The report, part of Canadian Foodgrains Bank’s new Good Soil campaign, notes that economic growth that originates from agriculture is at least twice as effective at fighting poverty in the developing world as growth from other sectors, such as manufacturing, and that improvements in agriculture can also lead to overall economic prosperity for many low-income countries.
“If we want to make a real difference in the lives of the world’s poorest people, most of whom are small-scale farmers, we need to encourage more and better aid for small-scale farming,” says Paul Hagerman, director of public policy for the Foodgrains Bank.
Through the Good Soil campaign, the Foodgrains Bank is urging the Canadian government to further strengthen its support for small-scale farmers by investing at least $450 million per year in agricultural aid to developing countries.
In developing countries, 86 per cent of rural people make their living from agriculture.

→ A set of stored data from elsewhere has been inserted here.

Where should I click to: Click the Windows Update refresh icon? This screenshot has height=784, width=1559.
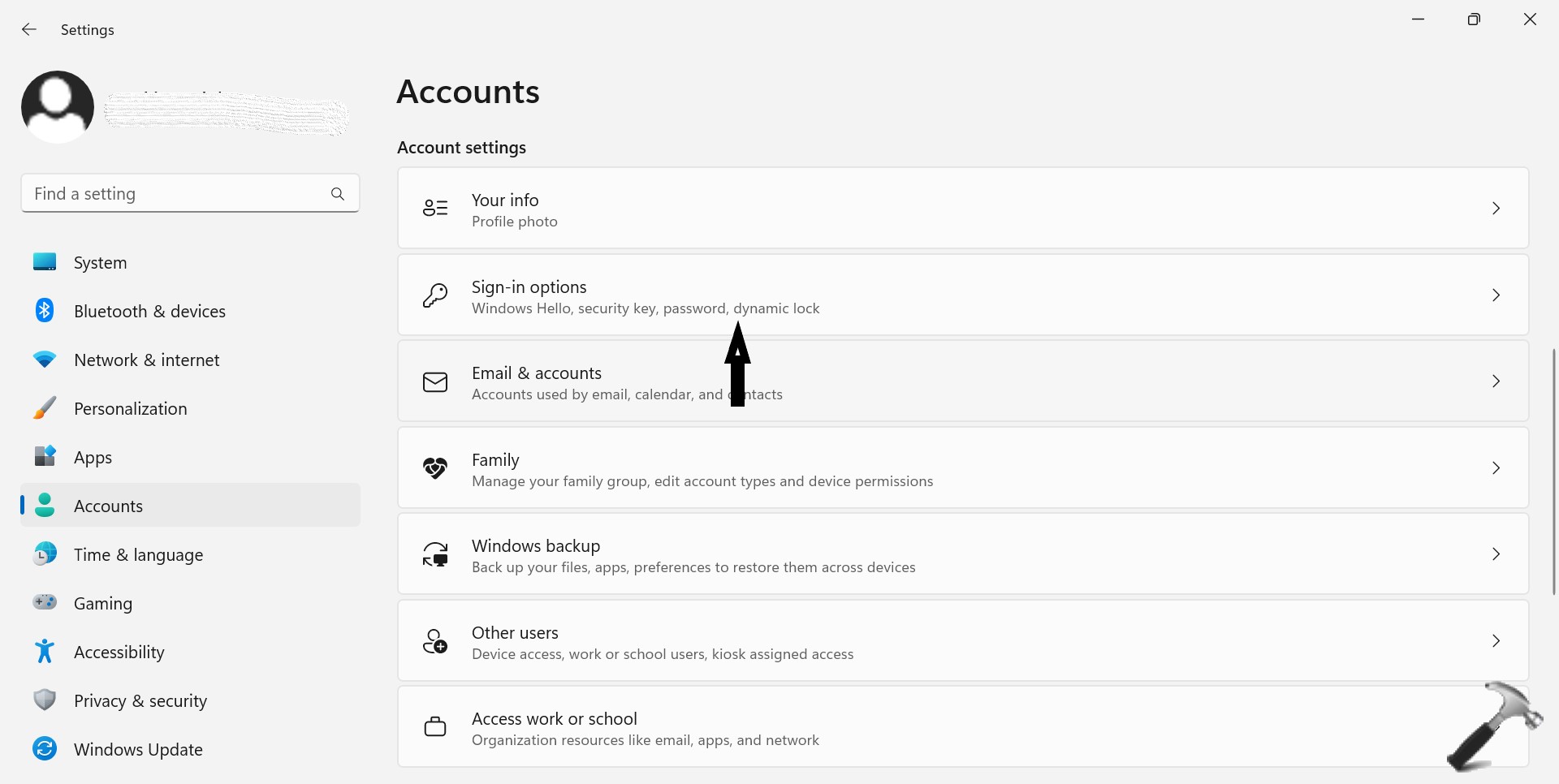click(x=45, y=749)
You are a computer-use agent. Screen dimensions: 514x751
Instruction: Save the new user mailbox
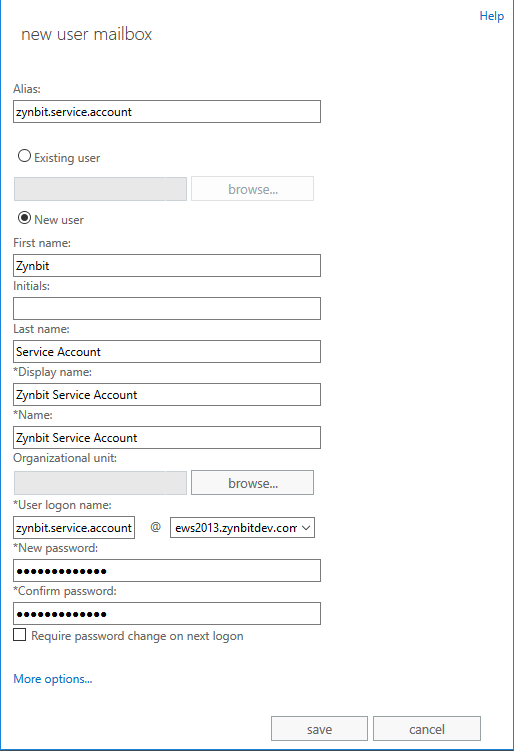point(319,729)
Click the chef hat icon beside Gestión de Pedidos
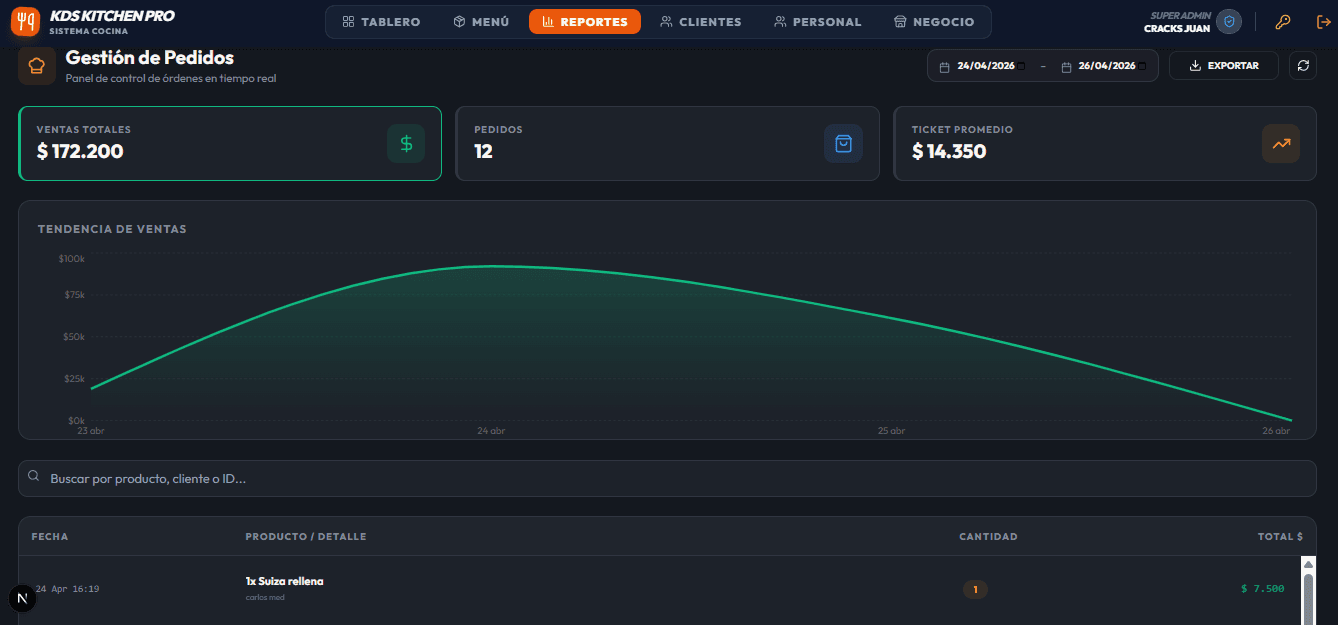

For these farmers, improvements on their farms mean more income that they can spend on buying additional food, hiring farm labourers, paying school fees and making purchases in their local communities — a benefit for the entire economy.
Over the years, money from donor countries, such as Canada, to support agriculture has fluctuated widely, Hagerman notes.
Following the global food crisis in 2007 — 08, Canada became a global leader in supporting agricultural development, in particular for agricultural extension, education and research — areas that have a positive impact for farmers.
For long-term gains in agricultural development, this support needs to be sustained, Hagerman says.
“Done well, restoring Canada’s aid for agriculture to $450 million per year, the average provided between 2008 and 2011, will enable more farmers to grow food to feed their families sustainably, increase their prosperity and self-sufficiency, and contribute to their country’s economy,” he notes.
The Foodgrains Bank is partnering with a number of its member agencies in the Good Soil campaign, including Mennonite Central Committee Canada and World Renew.
“Just as good soil is the foundation for a good farm, so support from our government for small-scale farmers can be foundational for their success,” says Kristen VanderBerg, communications manager for World Renew, the development arm of the Christian Reformed Church in North America.